Debris Disks: Structure, Composition, and Variability
A. Meredith Hughes (1), Gaspard Duchene (2), Brenda Matthews (3) ((1), Wesleyan, (2) U.C. Berkeley, (3) NRC-Herzberg)

TL;DR
This review discusses recent advances in the observation and modeling of debris disks, revealing their complex structures, compositions, and variability, which provide insights into planetary system evolution and unseen exoplanets.
Contribution
It synthesizes recent high-resolution imaging and spectroscopic studies, highlighting new understanding of debris disk structures, compositions, and short-term variability.
Findings
Diverse complex structures revealed by high-resolution imaging
Detection of atomic and molecular gas around main sequence stars
Evidence of non-steady state collisional evolution in young debris disks
Abstract
Debris disks are tenuous, dust-dominated disks commonly observed around stars over a wide range of ages. Those around main sequence stars are analogous to the Solar System's Kuiper Belt and Zodiacal light. The dust in debris disks is believed to be continuously regenerated, originating primarily with collisions of planetesimals.

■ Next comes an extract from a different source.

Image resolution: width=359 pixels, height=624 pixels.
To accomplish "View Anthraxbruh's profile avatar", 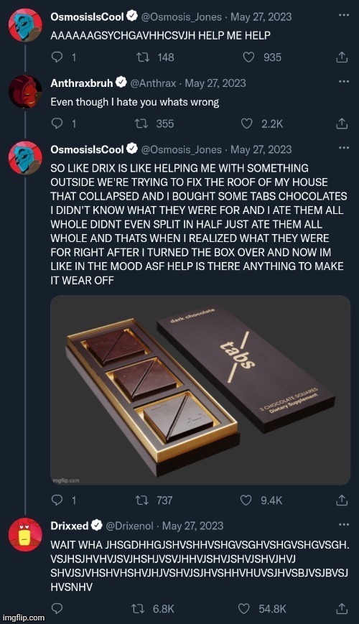I will click(25, 91).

Observations of debris disks provide insight into the evolution of planetary systems; the composition of dust, comets, and planetesimals outside the Solar System; as well as placing constraints on the orbital architecture and potentially the masses of exoplanets that are not otherwise detectable. This review highlights recent advances in multiwavelength, high-resolution scattered light and thermal imaging that have revealed a complex and intricate diversity of structures in debris disks, and discusses how modeling methods are evolving with the breadth and depth…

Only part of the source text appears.